🤖 AI Summary
Medical image registration in practice often encounters multi-resolution challenges—such as varying pixel spacing and slice thickness—where existing deep learning methods typically resample inputs to a fixed resolution, introducing interpolation artifacts. To address this, we propose the first end-to-end resolution-agnostic registration framework: it eliminates input resampling entirely and directly regresses detected anatomical landmarks into the scanner’s physical coordinate system. Building upon the KeyMorph architecture, our method integrates device-provided affine matrices to align coordinate spaces and jointly leverages keypoint detection and closed-form matching to analytically solve for the deformation field.
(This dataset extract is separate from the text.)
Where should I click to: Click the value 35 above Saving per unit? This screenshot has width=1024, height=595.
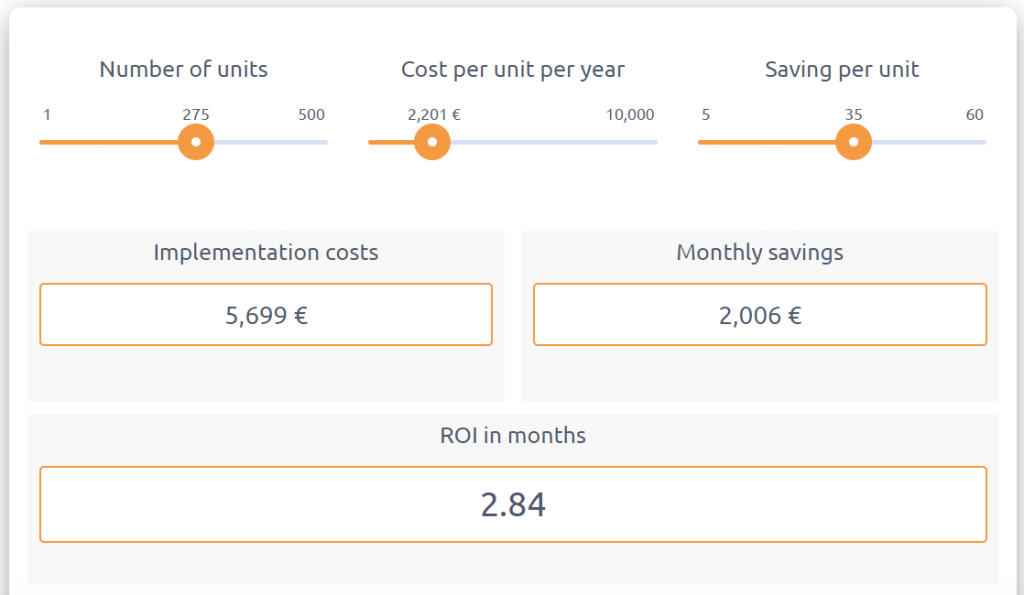coord(853,115)
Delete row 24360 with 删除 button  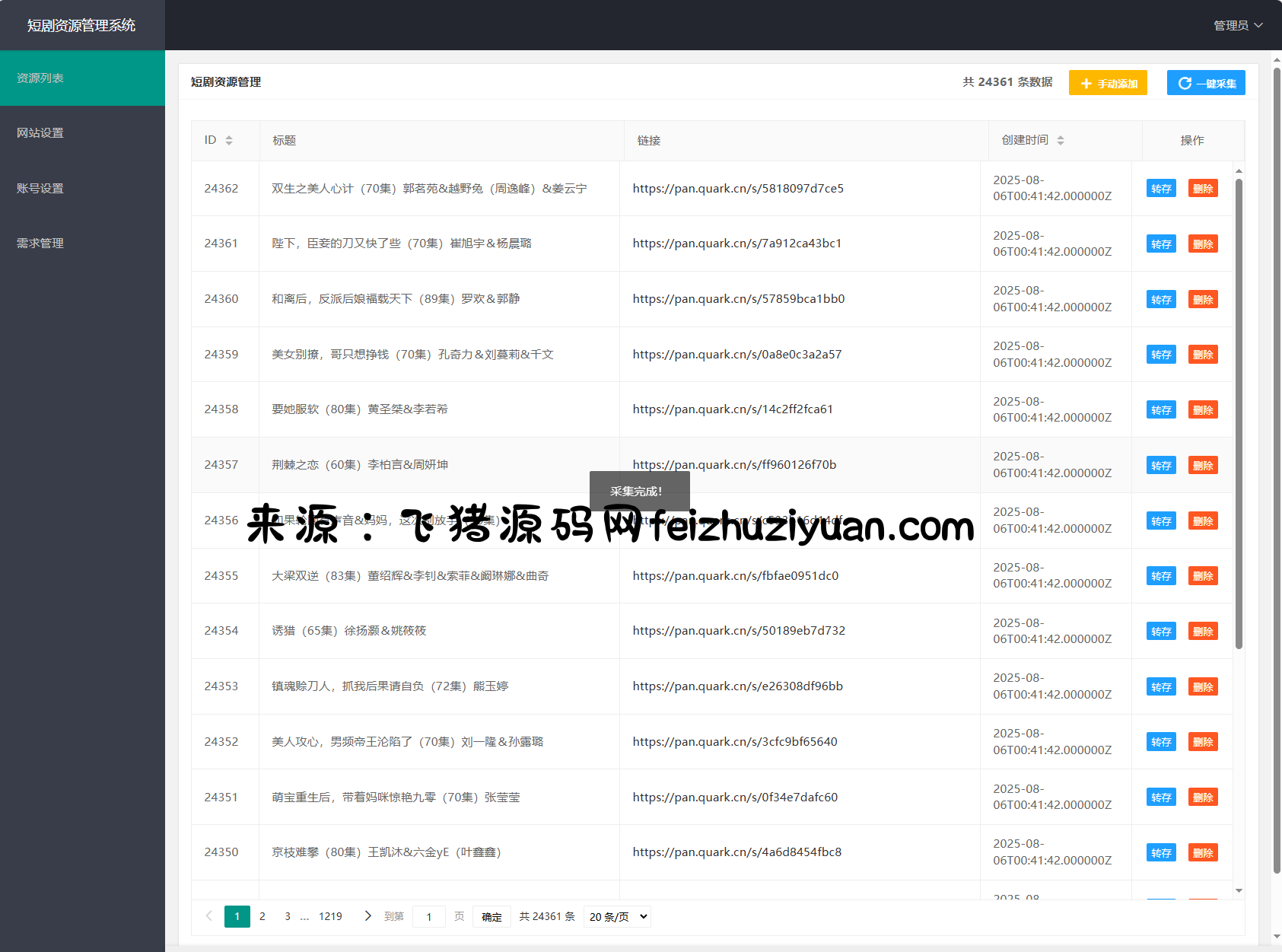1202,300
We validate the framework on abdominal MR 2D orthogonal slices and multi-resolution 3D brain datasets, achieving an average Dice score improvement of 3.2% over baseline methods. Moreover, the approach demonstrates robustness across scanners and imaging protocols.
📝 Abstract
Many real-world settings require registration of a pair of medical images that differ in spatial resolution, which may arise from differences in image acquisition parameters like pixel spacing, slice thickness, and field-of-view. However, all previous machine learning-based registration techniques resample images onto a fixed resolution. This is suboptimal because resampling can introduce artifacts due to interpolation. To address this, we present RealKeyMorph (RKM), a resolution-agnostic method for image registration. RKM is an extension of KeyMorph, a registration framework which works by training a network to learn corresponding keypoints for a given pair of images, after which a closed-form keypoint matching step is used to derive the transformation that aligns them. To avoid resampling and enable operating on the raw data, RKM outputs keypoints in real-world coordinates of the scanner. To do this, we leverage the affine matrix produced by the scanner (e.g., MRI machine) that encodes the mapping from voxel coordinates to real world coordinates. By transforming keypoints into real-world space and integrating this into the training process, RKM effectively enables the extracted keypoints to be resolution-agnostic. In our experiments, we demonstrate the advantages of RKM on the registration task for orthogonal 2D stacks of abdominal MRIs, as well as 3D volumes with varying resolutions in brain datasets.